Types of Smartwatches

In general, smartwatches fit into two categories in the wearables sector. To begin, a general-purpose smartwatch, such as the Apple Watch and other Google-powered Wear devices, combines form with function. They are intended to replace mechanical wristwatches and are heavily reliant on smartphones. Consider them a phone support gadget that you happen to wear on your wrist.

In the consumer market, there are other vendor-specific types of general-purpose smartwatches:

  • Apple Watch: Apple designed and sells the Apple Watch.
  • Pixel Watch: Designed and offered by Google, it is compatible with Android phones but not with Apple devices at this time.
  • Wear watches: Designed and marketed by a variety of vendors and run on Google’s Wear operating system.
  • Tizen watches: Samsung’s own operating system for its popular Galaxy range of smartwatches.

The other niche includes specialty devices intended for specific-use cases. These devices often offer a more robust version of a fitness tracker, insofar as they bleed between a phone-dependent smartwatch and a stand-alone fitness tracker like a Fitbit.

Examples of these specialized devices include:

  • Hiking watches have long battery life, GPS navigation, basic vitals, and weather predictions. Designed to withstand bumps, drops, dust, and water. Garmin Fenix 5 Plus, Suunto 9 Baro, 2022 Apple Watch Ultra.
  • Connect a diving watch to your first-stage regulator through Bluetooth. Garmin’s Descent Mk2i and Suunto’s DX display depth, time, and temperature. The Oceanic+ Dive Computer App on the Apple Watch Ultra can compute dive times, display metrics, and manage depths up to 130 feet (40 meters).
  • Garmin’s MARQ Aviator Gen. 2 features a jet-lag advisor, GPS-powered moving map, NEXRAD weather reports (using METARs, TAFs, and MOS2), flight logging, and a barometric altimeter.

Smartwatch Market Growth

Smartwatch use grew rapidly in the late 2010s. Statista estimates global sales will reach 173 million in 2022, up from 5 million in 2014. From 2017 to 2021, Apple’s market share climbed from 13% to 30%. Second-place Samsung has a 10% market share.

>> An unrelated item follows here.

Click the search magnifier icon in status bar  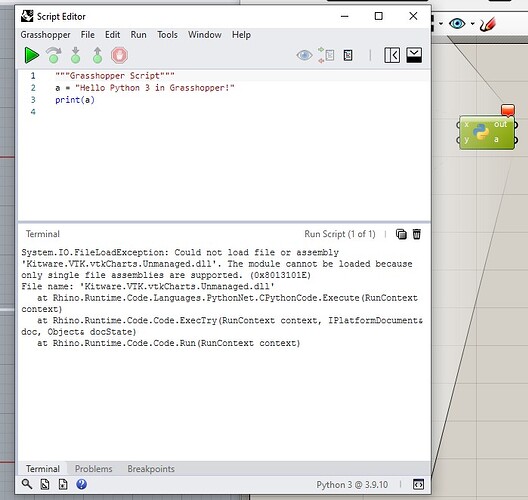[27, 484]
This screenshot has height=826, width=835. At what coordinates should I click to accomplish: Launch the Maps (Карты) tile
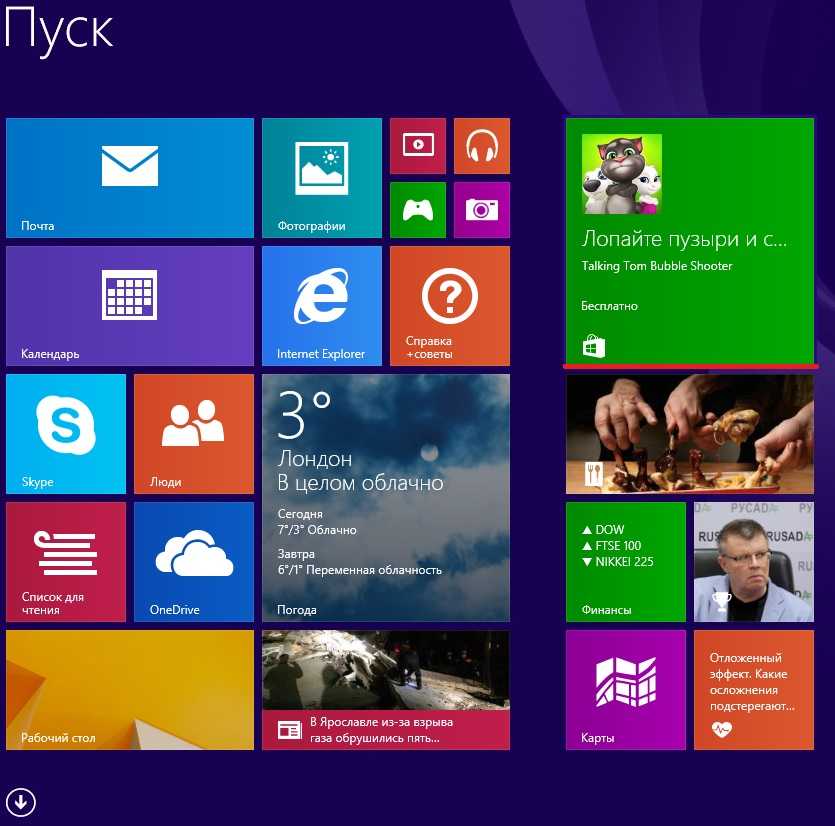625,689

During the same time period, speciality vendors such as Garmin experienced 4.1 percent year-over-year growth, while fitness-tracker-only vendors such as Fitbit experienced a roughly 22 percent market decline.

According to Statista, over 253 million smartwatches will be shipped globally by 2025.

FAQ

What are hybrid smartwatches?

Hybrid smartwatches have the classic look and feel of a watch but also include smartwatch functions.

What is the difference between a smartwatch and a Fitbit?

Fitbits are fitness trackers with functionality comparable to smartwatches, although they focus on fitness-oriented features rather than the complex capabilities found in smartwatches.